Sinemaya dört kişi gittik. Yemekte de dört kişiydik. Arkadaşlardan birini daha o gün tanıdım. Hoş, sempatik birisi. Çabuk ısındık birbirimize. Yok, ısındık demeyeyim. Yeni tanışmış gibi değildik diyeyim en iyisi. (Bugün cümlelere taktım anlaşılan. Hayırdır inşallah.) Dostumla ben pizza aldık, arkadaşın biri yemedi, diğeri de makarna aldı. Ben pizzayı plastik bıçakla kesmeye çalıştığım için biraz zor oldu yemek. Bunca yırtındığımı gören yeni tanıştığım arkadaşım "Ne kadar uğraştın ya, al eline ye." deyince nereden estiğini bilmediğim bir cevap verdim. Pizza bizim kültürümüze ait bir şey olmadığı için parmaklarımla yiyemiyordum; onun yerinde pide ya da lahmacun olsa hiç bu defa çatal bıçak kullanmazdım. "Amma çok düşünüyorsun sen ya. Nasıl yaşıyorsun böyle?" gibisinden bir şey söyledi o da. Doğrusu söylediğime kendim de inanmamıştım ama altta kalmamak için cevaben "Ben önce düşünüp sonra yapmıyorum. Önce yapıp sonra neden yaptığımı düşünüyor ve buluyorum." dedim. İşte buna söylediğim anda inandım.

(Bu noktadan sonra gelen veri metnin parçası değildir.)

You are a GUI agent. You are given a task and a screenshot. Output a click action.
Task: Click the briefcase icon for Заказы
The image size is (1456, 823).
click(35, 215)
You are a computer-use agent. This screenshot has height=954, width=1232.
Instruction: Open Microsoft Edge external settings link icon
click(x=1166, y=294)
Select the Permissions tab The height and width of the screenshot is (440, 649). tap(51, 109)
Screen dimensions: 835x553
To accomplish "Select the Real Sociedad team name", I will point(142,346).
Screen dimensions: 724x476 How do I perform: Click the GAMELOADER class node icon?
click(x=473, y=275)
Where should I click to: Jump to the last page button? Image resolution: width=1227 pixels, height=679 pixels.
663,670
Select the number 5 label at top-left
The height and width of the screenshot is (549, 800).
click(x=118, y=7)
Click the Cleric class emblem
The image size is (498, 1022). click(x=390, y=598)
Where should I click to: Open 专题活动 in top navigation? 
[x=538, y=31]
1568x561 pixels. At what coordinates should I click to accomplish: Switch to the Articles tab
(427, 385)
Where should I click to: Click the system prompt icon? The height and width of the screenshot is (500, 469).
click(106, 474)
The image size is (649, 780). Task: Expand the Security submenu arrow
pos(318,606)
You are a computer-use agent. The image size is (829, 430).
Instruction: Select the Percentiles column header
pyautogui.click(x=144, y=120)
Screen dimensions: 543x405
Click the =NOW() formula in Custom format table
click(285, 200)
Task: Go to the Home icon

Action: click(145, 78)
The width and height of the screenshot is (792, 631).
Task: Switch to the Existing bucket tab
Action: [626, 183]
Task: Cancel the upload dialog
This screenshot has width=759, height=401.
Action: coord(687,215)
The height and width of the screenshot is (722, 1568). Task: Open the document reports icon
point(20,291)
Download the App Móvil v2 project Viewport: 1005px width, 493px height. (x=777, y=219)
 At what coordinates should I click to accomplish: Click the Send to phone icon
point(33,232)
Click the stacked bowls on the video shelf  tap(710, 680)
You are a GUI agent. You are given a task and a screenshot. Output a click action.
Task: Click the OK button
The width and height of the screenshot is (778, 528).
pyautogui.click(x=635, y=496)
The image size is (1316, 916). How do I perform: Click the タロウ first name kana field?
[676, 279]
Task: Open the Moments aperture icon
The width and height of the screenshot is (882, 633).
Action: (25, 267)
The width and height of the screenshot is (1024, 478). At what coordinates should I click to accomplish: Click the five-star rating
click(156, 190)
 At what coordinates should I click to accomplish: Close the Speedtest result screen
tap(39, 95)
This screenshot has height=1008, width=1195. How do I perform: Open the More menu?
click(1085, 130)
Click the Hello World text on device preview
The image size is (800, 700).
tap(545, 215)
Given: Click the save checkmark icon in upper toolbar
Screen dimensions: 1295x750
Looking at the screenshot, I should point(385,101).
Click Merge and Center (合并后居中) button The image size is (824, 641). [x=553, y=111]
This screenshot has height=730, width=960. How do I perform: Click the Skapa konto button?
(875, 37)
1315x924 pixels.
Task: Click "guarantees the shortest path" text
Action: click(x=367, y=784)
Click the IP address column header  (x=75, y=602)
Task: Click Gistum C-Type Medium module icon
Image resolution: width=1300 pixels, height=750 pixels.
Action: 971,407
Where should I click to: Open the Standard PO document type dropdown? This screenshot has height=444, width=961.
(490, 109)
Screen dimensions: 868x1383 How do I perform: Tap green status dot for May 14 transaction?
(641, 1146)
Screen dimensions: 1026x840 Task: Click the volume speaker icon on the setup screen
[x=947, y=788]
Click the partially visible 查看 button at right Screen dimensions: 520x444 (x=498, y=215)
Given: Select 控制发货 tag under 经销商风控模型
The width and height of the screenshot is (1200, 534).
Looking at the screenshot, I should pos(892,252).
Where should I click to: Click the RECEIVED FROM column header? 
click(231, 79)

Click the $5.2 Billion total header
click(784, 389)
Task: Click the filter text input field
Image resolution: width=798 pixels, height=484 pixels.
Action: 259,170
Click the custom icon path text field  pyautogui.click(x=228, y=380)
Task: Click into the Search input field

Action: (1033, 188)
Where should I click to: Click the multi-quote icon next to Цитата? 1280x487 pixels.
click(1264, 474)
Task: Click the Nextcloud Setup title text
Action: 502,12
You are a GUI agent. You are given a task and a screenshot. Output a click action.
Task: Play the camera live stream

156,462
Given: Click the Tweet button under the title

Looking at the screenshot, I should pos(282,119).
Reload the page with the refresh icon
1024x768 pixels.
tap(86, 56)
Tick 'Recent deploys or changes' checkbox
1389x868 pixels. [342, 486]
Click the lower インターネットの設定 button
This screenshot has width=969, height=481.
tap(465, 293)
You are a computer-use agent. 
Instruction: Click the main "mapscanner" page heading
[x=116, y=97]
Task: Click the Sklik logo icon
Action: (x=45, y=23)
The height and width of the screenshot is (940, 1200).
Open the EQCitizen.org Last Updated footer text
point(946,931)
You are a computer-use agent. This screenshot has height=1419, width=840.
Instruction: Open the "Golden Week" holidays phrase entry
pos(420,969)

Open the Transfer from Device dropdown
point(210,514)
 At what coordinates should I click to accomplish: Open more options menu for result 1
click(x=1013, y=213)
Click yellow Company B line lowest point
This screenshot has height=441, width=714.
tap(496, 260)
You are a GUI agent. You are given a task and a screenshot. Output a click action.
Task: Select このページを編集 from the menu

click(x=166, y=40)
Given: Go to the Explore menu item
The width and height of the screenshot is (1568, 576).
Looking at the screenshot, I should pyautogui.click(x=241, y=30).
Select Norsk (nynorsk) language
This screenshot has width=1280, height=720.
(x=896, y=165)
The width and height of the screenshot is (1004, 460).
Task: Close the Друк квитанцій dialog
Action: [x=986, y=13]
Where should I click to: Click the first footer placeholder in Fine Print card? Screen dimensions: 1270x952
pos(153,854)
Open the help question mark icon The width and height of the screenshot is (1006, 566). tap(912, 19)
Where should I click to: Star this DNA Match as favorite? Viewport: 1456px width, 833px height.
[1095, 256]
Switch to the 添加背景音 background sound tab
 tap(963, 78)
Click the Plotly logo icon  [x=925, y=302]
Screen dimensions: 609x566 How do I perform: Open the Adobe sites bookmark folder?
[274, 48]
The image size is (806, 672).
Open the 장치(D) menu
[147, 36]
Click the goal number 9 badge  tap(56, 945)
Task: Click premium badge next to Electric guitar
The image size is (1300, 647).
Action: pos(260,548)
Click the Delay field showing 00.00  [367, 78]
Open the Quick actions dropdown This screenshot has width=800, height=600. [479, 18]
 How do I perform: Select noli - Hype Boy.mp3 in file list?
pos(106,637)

Hakikaten hep böyle oldu benim hayatım. Önce birşeyler yaptım, çoğunlukla neden yaptığımı bilmeden. Sonra yaptıklarımı düşündüm ve neden yapmış olabileceğimi bulmaya çalıştım. Kendi kendimi analiz ettim vesselam çoğunlukla. Davranışlarımın sebeplerini başkalarına söylediğimde beni çok kontrollü yaşayan biri zannettiler oysa aksine çok zaman bilinçaltımın yönlendirmelerine göre hareket ettim.

Bilinçaltı demişken, korkularımı da bilinçaltıma yapmış olduğum bu seyahatler sonrasında keşfettim. Yoksa kimse çıkıp bana "Hey dostum, senin boy kompleksin ilk aşkınla ilgili kötü tecrübenden ileri geliyor." demedi. Bu sonuca bizzat kendim, kendimi analiz ederek ulaştım. Elbette bu analizi yapabilmek için bir yerlerden yardım almışımdır. (Cümlenin -miş'li geçmiş zamanda kurulması nerelerden yardım aldığımı bilemiyor oluşumdan, alıp almadığımdan emin olmadığım için değil.) Yine de yardım almam sonucu bulanın ben olduğu gerçeğini değiştirmiyor. Tıpkı bulduklarımı başkalarıyla paylaşmaktan çekinmediğim gerçeğini değiştirmediği gibi.

Vardığım sonuçları paylaşırken niyetim ne kendimi ne kadar iyi tanıdığımı göstermek ne de kendimle yüzleşebilecek ve bunu çekinmeden söyleyebilecek kadar cesur olduğumu ima etmek niyetindeydim. Bunları söylemem bazen karşımdaki insana güvenmemden, bazen onu rahatlatmak için söylemek zorunda olmamdan bazen de saklanacak bir yanı olmadığını hatta eğlenceli olduğunu düşünmemden kaynaklanıyordu.

Bundan sonrasını yazacak olursam söylenmeye başlayacağım ki şu an hatta hiçbir zaman bunu yapmak niyetinde değilim. Bu nedenle susuyorum.

Herkes kendine iyi baksın. Mümkünse Candan'ın şarkısını da söylemesin kimse bu cümleyi kurdum diye. (O kendini biliyor.)

Öpüyorum yanaklarınızdan, ikişer kez hem de. (Bugün bir yanak eksik kalmıştı, çifter çifter alıp tamamlayacağım artık.)